Exercise instructions => Copy whichever lines of the data hold the word "link".

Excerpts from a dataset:
● ● ● ● ● ● ●

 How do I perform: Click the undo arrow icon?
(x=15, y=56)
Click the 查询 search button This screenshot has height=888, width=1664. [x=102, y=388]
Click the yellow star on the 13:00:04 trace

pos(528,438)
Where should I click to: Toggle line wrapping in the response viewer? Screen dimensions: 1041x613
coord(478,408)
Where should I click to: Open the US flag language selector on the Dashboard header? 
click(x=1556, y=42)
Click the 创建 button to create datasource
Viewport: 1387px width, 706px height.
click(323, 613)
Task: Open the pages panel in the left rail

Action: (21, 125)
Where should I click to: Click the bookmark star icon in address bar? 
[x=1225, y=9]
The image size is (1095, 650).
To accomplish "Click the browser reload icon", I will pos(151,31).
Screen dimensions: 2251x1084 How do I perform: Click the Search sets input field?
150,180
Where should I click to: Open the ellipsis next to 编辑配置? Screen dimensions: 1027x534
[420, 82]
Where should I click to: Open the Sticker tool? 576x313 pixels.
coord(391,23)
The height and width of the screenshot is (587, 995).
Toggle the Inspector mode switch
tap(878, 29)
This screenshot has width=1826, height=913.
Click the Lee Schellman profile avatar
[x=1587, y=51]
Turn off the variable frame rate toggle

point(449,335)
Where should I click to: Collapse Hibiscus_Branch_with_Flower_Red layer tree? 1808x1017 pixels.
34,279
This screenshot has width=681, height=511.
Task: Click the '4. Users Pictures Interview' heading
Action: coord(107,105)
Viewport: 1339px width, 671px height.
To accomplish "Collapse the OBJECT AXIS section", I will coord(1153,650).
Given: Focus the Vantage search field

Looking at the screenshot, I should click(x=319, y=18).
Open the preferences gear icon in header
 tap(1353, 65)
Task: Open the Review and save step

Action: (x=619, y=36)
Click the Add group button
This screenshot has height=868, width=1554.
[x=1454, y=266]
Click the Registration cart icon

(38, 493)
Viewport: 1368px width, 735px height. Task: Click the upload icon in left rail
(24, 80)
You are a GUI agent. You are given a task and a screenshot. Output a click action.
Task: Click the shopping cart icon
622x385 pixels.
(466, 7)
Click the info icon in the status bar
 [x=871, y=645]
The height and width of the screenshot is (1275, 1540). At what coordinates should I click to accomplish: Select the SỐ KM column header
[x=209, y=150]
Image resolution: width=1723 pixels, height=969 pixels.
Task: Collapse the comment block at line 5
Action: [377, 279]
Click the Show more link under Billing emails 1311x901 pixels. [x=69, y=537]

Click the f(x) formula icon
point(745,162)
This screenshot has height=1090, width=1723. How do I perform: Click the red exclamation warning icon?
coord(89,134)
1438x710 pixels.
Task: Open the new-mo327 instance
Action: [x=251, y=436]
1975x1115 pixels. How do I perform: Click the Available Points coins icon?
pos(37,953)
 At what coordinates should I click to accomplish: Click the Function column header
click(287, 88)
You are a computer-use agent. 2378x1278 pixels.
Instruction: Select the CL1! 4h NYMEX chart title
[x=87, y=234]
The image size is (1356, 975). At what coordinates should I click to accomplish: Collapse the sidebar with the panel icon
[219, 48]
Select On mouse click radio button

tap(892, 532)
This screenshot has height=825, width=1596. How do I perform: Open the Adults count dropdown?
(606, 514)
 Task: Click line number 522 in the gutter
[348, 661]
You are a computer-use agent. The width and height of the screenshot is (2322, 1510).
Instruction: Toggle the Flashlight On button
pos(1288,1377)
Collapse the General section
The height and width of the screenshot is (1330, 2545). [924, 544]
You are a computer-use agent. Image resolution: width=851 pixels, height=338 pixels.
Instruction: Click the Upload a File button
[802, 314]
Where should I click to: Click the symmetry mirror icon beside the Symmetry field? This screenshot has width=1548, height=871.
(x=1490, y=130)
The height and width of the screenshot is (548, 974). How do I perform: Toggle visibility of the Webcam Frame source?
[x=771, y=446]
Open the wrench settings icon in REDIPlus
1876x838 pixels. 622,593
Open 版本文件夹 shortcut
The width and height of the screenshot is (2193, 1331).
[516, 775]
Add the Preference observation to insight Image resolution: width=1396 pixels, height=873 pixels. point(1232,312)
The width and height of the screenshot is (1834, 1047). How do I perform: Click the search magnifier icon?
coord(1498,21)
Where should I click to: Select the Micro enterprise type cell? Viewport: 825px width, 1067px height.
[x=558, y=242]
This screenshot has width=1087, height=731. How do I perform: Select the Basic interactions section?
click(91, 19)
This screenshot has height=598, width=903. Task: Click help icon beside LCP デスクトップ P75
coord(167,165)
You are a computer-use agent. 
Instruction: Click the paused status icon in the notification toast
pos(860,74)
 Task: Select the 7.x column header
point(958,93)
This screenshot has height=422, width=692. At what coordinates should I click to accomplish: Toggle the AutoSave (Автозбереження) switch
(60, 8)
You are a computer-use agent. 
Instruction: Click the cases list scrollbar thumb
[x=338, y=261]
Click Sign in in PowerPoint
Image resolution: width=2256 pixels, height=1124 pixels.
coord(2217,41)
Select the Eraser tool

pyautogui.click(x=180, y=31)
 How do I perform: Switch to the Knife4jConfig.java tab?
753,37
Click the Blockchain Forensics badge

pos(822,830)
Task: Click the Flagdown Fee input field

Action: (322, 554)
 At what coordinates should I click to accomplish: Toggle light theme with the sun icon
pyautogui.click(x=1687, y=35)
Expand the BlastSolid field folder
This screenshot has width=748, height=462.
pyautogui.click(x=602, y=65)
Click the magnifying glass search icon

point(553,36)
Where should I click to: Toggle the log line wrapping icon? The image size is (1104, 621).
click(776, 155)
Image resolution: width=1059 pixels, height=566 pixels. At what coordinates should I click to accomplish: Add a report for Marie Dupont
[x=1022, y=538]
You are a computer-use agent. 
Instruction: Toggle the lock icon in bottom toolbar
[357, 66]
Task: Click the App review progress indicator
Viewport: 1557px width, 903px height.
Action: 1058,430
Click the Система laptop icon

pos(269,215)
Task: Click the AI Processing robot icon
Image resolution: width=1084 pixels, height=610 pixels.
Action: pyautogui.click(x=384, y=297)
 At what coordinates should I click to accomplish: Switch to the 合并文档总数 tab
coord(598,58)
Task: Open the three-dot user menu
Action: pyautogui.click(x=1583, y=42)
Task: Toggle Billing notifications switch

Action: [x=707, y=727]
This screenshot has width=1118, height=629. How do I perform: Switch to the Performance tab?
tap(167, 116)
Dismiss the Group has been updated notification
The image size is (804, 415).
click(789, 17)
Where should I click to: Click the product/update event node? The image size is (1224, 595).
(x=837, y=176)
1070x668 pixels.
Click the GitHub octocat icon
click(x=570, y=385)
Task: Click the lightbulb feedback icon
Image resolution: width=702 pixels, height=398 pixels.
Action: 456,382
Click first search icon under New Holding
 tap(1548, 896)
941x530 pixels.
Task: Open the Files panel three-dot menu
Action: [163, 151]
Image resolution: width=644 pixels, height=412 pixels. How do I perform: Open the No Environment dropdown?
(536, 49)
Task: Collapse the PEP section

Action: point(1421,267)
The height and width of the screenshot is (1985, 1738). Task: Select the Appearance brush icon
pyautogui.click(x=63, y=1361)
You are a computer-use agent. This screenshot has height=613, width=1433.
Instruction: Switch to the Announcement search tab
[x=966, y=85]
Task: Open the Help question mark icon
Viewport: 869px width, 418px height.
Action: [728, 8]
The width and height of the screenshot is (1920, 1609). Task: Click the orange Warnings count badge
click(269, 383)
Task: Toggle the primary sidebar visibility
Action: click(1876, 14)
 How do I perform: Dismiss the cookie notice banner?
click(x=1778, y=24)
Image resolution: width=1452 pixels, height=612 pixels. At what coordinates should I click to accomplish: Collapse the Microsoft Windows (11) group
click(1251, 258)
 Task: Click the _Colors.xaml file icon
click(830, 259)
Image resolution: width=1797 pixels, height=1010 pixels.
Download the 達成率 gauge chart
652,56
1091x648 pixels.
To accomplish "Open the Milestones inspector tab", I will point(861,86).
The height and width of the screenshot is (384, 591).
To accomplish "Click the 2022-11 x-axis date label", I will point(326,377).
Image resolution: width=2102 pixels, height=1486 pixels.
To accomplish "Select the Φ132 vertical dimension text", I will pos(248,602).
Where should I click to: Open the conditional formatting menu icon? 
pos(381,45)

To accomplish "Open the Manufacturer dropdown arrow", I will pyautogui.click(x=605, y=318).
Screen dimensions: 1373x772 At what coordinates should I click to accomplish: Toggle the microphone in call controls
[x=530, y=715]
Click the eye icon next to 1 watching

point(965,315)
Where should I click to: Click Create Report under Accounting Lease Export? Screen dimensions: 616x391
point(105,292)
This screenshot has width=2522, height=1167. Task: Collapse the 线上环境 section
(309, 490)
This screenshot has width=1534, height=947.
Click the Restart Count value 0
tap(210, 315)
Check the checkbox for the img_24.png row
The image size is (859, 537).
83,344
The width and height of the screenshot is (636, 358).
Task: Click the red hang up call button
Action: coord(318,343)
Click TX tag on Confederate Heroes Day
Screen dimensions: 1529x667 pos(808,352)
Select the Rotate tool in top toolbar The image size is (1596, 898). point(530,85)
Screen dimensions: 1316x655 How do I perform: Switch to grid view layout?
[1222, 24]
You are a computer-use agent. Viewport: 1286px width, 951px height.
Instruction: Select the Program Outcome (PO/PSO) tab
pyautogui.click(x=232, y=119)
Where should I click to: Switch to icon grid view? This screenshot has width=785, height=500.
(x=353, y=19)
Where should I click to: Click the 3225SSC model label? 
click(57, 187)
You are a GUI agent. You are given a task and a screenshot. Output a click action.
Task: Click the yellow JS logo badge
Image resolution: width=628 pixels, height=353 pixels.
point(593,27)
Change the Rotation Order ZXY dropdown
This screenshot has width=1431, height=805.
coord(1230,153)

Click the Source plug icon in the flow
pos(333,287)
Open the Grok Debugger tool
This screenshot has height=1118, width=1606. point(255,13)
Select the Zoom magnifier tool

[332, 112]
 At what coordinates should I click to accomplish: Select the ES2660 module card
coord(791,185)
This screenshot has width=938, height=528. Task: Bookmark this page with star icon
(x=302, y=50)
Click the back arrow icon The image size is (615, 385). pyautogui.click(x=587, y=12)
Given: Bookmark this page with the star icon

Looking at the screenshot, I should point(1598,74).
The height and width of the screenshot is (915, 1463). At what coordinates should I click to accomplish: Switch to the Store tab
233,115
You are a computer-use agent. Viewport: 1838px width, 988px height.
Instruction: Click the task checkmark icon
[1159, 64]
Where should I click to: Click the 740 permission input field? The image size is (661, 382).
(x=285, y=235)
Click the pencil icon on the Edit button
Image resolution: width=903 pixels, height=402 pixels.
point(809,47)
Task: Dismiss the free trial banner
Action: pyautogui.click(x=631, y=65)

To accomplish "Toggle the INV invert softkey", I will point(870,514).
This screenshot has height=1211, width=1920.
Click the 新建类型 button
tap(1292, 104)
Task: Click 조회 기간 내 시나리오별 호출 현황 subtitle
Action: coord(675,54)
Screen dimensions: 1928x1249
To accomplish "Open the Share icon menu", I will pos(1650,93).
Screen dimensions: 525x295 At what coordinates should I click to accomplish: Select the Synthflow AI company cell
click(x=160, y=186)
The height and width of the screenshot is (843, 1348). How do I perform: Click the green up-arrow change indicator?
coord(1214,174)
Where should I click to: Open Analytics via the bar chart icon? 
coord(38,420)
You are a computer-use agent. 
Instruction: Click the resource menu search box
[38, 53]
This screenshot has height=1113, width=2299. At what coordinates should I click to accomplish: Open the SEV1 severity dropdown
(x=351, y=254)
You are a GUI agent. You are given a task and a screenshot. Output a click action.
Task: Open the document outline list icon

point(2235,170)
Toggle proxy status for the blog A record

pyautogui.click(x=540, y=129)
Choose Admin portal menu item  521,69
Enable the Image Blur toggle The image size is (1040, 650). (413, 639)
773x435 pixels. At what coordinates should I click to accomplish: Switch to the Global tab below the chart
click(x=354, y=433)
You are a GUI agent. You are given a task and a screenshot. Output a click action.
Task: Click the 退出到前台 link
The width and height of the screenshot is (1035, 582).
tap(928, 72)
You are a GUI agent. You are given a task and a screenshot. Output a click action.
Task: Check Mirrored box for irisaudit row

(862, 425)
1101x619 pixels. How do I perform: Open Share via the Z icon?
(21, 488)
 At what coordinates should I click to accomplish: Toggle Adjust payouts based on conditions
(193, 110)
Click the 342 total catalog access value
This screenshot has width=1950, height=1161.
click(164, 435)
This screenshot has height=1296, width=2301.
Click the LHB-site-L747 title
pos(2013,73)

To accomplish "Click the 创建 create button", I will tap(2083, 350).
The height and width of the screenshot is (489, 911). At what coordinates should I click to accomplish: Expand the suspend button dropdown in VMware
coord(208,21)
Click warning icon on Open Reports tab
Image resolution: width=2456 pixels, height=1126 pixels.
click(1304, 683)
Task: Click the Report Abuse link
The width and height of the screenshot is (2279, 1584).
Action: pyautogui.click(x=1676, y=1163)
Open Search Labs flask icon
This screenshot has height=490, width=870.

● ● ● ● ● ● ●

Finished exercise =>
Click the Show more link under Billing emails 1311x901 pixels. [x=69, y=537]
Task: Click the 退出到前台 link
Task: Click the Report Abuse link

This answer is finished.